De fleslammeren een week geleden. De tweede van links is die van de
drieling die we het eerst hadden. De tweede van rechts is Guusje, het Drentje,
die nu bij Anja is.
Intussen hebben we weer een paar
rasechte Schoonebeker lammeren in de stal. Rob heeft ze vanmorgen in alle
vroegte gebracht, de rest van de drieling waarvan de moeder zo onverwacht dood
in de wei lag. Het was, zelfs in het hok, nog een heel spektakel voor ik ze om
de beurt te pakken had en de fles kon geven.
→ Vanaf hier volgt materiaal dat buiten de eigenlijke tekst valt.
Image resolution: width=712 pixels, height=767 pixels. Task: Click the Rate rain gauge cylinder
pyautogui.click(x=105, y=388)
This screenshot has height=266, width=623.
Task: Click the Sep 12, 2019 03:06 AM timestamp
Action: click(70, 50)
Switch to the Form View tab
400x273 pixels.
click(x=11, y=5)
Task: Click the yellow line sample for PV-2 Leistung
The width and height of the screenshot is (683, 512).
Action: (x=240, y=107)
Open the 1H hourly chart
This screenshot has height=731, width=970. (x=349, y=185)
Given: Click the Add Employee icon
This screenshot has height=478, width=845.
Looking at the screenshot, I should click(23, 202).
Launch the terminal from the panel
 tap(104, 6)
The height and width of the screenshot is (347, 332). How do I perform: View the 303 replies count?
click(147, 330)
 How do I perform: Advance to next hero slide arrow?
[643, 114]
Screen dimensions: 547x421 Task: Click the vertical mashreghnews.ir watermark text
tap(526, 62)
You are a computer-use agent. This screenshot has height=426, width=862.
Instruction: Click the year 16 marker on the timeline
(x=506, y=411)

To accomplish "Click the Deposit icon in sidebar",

Toen ze eenmaal doorhadden dat het
dezelfde melk is als die van moeders dronken ze het ietwat verbaasd op. Rob
heeft intussen gebeld en adviseerde om de andere drie bij hen in het hok te doen
zodat ze aan elkaar wennen. Ik heb ook wat gras geplukt omdat ze dat al lekker
vinden. Je moet toch wat over hebben voor een stelletje
weeskinderen. Intussen begint de rust na de komst van Storm weer te keren. De
katten die de boom in vlogen en de haan die een sprintje trok om aan dat speelse
monster te ontkomen, hebben zich er bij neergelegd dat er een nieuwe bewoner aan
het Schoolpad is bij gekomen. Ze houden Storm wel in de gaten en kijken eerst
hoe de stemming is. Maar 's avonds zit Suze op de ene leuning van de stoel
terwijl Storm bij mij op schoot zit. Storm legt af en toe wat onbenullig zijn
pootje op Suze, maar Suze haalt dan krachtig uit. Die laat zich haar plekje niet
afnemen. Loeder is nu 's nachts niet meer binnen. Die gaat op jacht. Tot onze
verbazing heeft ze in twee dagen al drie dode jonge ratten op de stoep gelegd.
Ik heb geen idee waar ze die vandaan gehaald heeft. We moeten onder de kapschuur
maar een val zetten. Misschien zitten er ergens nog meer.